A big ginger cat came out of the store and leapt up onto the table. After all, it was where it lived and it didn’t care whether it were welcome or not. She’d admired it in the store and the owner had explained to her that it was a little overweight, which didn’t turn out to be a problem when it hunted unwanted rodents. Not so much at catching mice, but it was a good packrat hunter. A packrat is a nuisance because it is named for its practice of carrying off small objects, but leaving something else in their place. Why or how the packrat made decisions about process was not known — no sympathy for packrats, just annoyance that one’s things were not where they were left and that the replacement was not of equal value or the same function. Objects had to be put away.
The cat did not look into their faces. It did not care. It had a “theory of mind,” meaning it could predict what a packrat would do next, but no empathy and no interest in much of anything else. Briefly it regarded the man’s tiny movements as he drew, but then closed its eyes and its mind went off wherever cats go when they doze. The tip of its tail twitched and once or twice its ears reoriented direction. Neither person tried to pet the cat, though she had greeted it politely. “Hello, cat.”

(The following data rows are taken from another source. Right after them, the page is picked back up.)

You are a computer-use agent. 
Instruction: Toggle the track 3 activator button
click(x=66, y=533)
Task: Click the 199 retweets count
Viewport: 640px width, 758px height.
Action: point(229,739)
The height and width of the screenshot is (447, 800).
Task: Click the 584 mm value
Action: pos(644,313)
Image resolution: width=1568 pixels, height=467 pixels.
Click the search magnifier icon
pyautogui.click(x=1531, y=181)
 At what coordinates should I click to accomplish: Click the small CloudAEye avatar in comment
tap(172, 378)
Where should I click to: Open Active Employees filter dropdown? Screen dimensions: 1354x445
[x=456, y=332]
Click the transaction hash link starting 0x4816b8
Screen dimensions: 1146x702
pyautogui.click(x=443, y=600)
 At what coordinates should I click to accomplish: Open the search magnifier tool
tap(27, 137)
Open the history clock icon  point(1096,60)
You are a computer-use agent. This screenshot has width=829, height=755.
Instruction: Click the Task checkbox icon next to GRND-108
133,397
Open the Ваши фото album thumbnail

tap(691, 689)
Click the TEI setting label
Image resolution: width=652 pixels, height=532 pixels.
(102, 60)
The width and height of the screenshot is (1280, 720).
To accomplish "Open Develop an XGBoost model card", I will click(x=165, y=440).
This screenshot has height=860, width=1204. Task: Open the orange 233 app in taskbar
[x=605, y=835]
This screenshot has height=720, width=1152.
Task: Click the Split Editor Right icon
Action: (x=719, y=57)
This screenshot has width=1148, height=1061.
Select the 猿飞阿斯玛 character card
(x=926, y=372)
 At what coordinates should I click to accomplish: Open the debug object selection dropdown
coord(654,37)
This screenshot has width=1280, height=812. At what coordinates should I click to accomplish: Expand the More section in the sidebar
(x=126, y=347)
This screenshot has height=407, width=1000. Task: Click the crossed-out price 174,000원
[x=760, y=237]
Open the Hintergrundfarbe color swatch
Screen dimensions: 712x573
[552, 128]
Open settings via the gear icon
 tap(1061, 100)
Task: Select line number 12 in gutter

As the man drew, his paper filled up with creatures and their strange habitats. Once or twice she imagined that they moved, like the cat — just tiny flicks and twitches. But then she got hold of her line of thought again and began to write quickly. The two creatives in an environment adjunct to shelter but actually open space, became synchronized in some subtle way. Not so much in gestures or words as in a rhythm of tension/relaxation, feeling their way along wave-lengths only felt, almost like sunlight. But reciprocating to the moving sunlight, the shade withdrew and the spell broke.
The man’s page was filled densely with some story only he knew. The woman’s words had washed concepts through her mind that could be reconstituted by reading. The people smiled at each other, folded up their instruments and parted. Maybe they would meet again. Maybe not. It was afternoon, not yet evening, not yet dark. The cat yawned. Night was for hunting. Even the humans knew that. They were as much prey as predator.